In Broussard's interview Arnaud states that Ravel wrote the melody with a flamingo (flamenca) gypsy woman doing her work in mind. I must report that the most memorable performance of which I was ever a part, was a Pops TV show with the Spanish dancer Jose Greco and his lovely black gowned castanet wielding partner. Their dancing made the music so poignant. This leads to my first point. Being a dance, one's sense of time is critical to performing it. You can't labor over it, but feel it so strongly inside that nothing can change it. When playing at an audition, prepare the time, hear the drum, get the piece going in your mind before beginning to play. After all, it has been going for quite some time before you play in the orchestra. This establishing of the time and mood is critical to a successful rendition. In any audition, this is perhaps the most challenging aspect for any player, to change atmosphere with each excerpt and present a strong sense that one broadly understands the music from which any excerpt comes. We often speak about differences in style, but actually showing it is not an easy feat. Any great music has room for interpretation, and will survive such, so long as it does not get too far away from the generally accepted style. That said, you can play something any way you like, but to get someone to pay you for it will take your doing it at least somewhat like the usual practice. With Bolero, Mr. Arnaud says that he put in turns, and that the glisses came from someone ( probably LaFosse) trying to sound like jazz, when Ravel asked him to play more like Leo. This may be not unlike Leonard Bernstein asking me to sound more like Tommy Dorsey in a low register solo with a solo tone mute, in our premier performance of his "Divertimento". I ended up playing open, with some vibrato and gentle fell, but I doubt if it ever sounded like my image of Tommy Dorsey. You see, players as well as composers have a lot to do with establishing performance practice. Lenny seemed pleased, what can I say? So, today, one is expected to use the glisses, whether Ravel originally intended them or not. Certainly, Arthur Fiedler expected them to be there! I dare say, that if questioned, most conductors today would expect glisses in the trombone solo. Most have likely heard it that way, no matter who started it!

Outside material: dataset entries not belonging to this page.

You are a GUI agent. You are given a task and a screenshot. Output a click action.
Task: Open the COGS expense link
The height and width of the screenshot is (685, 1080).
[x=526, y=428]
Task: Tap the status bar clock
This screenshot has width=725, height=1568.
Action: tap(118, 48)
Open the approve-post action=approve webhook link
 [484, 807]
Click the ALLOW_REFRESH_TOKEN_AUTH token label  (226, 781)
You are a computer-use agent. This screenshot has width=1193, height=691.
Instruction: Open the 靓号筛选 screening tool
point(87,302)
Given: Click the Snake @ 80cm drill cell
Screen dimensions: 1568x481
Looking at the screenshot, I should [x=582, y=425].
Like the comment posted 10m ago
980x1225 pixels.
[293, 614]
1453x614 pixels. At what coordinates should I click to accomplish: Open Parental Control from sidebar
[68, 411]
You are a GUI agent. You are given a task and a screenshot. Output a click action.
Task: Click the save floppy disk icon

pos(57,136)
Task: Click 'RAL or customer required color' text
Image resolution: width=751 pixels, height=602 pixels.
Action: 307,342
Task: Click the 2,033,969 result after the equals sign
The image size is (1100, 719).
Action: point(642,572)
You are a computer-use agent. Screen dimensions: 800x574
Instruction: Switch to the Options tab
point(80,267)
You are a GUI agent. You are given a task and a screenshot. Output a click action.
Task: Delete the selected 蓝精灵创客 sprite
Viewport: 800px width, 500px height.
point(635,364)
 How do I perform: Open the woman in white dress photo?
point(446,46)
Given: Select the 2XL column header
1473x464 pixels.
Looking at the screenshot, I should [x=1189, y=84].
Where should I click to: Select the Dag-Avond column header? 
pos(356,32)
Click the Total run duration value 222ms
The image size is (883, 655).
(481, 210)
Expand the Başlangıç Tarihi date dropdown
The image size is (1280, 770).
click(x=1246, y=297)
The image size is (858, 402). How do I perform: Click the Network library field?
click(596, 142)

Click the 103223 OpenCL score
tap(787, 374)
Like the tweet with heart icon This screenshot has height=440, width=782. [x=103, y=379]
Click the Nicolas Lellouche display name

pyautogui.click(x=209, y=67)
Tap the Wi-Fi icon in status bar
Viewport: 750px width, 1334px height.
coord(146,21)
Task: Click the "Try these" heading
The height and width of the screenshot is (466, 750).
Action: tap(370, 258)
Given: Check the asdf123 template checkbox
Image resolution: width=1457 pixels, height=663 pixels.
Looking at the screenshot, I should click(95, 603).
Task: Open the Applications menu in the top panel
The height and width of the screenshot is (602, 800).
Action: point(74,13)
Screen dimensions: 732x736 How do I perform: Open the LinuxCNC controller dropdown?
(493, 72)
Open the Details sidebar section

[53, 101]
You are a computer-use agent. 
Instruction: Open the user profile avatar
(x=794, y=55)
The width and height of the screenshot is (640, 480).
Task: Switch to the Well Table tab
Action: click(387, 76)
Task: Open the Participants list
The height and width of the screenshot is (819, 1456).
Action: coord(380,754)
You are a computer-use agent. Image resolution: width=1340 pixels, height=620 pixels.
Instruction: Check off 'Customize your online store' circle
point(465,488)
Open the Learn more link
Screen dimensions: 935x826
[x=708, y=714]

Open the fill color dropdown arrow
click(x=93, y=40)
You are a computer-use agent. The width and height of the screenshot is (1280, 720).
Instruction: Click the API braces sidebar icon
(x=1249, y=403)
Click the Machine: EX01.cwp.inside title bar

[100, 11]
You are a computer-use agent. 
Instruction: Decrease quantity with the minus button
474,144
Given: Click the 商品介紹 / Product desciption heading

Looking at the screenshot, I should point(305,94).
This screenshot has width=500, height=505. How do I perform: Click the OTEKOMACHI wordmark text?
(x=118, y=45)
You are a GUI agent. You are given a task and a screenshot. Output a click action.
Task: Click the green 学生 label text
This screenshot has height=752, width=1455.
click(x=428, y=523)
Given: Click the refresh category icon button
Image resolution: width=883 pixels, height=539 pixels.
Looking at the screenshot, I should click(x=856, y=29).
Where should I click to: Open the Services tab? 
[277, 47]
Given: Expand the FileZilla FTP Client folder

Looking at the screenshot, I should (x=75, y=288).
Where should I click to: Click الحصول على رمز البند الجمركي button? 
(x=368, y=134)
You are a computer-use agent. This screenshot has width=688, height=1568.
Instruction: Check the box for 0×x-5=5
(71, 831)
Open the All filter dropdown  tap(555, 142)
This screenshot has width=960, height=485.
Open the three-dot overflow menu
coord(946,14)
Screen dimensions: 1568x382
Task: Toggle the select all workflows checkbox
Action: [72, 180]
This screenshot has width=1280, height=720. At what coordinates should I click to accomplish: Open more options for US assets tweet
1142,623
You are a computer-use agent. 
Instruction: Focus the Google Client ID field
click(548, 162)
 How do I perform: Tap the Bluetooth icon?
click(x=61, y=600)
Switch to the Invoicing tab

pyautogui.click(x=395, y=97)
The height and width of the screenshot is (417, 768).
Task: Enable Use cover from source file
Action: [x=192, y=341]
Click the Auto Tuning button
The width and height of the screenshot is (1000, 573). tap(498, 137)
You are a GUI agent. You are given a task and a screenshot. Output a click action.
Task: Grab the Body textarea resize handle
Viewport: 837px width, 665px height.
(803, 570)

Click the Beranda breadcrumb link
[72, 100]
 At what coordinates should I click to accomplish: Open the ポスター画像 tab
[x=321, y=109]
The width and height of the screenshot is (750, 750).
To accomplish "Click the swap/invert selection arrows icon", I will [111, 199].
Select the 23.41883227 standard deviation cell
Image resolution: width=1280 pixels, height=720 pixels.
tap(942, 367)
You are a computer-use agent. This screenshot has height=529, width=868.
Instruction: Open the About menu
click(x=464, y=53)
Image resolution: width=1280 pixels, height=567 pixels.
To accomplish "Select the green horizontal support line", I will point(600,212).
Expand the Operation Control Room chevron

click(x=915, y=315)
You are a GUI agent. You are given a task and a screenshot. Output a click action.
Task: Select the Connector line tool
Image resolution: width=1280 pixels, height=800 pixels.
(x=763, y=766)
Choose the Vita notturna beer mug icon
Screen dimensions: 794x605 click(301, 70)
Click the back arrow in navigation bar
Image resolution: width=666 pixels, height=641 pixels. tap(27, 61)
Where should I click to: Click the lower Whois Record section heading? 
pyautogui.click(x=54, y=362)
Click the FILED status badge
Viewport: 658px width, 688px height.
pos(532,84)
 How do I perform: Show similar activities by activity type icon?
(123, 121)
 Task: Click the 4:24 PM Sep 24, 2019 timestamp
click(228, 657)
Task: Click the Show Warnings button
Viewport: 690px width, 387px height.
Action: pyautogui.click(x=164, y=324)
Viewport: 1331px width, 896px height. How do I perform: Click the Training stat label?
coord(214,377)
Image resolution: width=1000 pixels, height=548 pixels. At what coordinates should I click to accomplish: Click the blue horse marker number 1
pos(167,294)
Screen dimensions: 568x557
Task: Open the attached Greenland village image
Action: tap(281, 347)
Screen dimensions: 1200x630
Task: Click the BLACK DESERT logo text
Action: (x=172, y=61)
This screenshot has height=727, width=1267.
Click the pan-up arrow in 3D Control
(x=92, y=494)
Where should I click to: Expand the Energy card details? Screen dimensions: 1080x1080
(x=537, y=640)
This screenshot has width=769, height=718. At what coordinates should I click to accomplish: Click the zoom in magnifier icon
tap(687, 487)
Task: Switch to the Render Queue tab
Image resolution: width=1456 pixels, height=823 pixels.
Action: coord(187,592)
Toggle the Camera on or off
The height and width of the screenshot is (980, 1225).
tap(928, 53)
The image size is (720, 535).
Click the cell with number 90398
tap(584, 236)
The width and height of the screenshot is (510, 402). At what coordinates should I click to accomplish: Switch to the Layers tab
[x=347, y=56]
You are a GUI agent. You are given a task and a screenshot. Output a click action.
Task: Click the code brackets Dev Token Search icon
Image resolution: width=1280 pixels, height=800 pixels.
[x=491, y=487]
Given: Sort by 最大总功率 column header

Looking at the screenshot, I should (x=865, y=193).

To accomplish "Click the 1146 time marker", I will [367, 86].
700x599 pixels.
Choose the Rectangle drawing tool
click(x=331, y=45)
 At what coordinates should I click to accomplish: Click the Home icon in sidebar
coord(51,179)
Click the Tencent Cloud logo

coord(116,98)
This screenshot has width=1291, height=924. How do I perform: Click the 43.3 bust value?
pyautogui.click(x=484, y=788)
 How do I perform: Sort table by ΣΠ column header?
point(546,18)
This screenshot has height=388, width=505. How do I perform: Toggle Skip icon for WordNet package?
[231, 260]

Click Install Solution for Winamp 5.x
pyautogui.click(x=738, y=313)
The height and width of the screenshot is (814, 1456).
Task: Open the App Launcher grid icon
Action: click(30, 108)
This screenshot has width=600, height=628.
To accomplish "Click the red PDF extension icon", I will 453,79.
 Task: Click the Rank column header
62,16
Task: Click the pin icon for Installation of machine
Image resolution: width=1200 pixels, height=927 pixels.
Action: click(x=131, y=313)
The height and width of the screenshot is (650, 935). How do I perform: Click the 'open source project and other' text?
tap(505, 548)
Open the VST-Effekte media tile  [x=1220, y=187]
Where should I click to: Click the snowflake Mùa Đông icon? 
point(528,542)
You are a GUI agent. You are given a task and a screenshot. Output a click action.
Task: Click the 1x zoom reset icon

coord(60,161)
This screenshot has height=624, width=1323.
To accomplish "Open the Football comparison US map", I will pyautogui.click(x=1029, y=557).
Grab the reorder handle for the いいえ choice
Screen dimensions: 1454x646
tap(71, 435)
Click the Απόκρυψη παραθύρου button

After agreeing that one needs an unshakable feeing of time, and use of glissandi in the first two phrases, let me add only that there should be no sense of running out of steam as the tessitura lowers. I once had a string player ask me if it was not the lower range of the solo which was the most demanding, because he heard players get weaker and fade out near the end. This observation surprised me, and made me realize once again that it is not over until it is over! So, in addition to counting accurately as the line descends, keep the intensity going until the solo passage concludes. In fact, in listening to the two recordings which I have done, I would say that I did not keep the dynamic as I am now suggesting. (I expect I will get another chance!) Don't forget!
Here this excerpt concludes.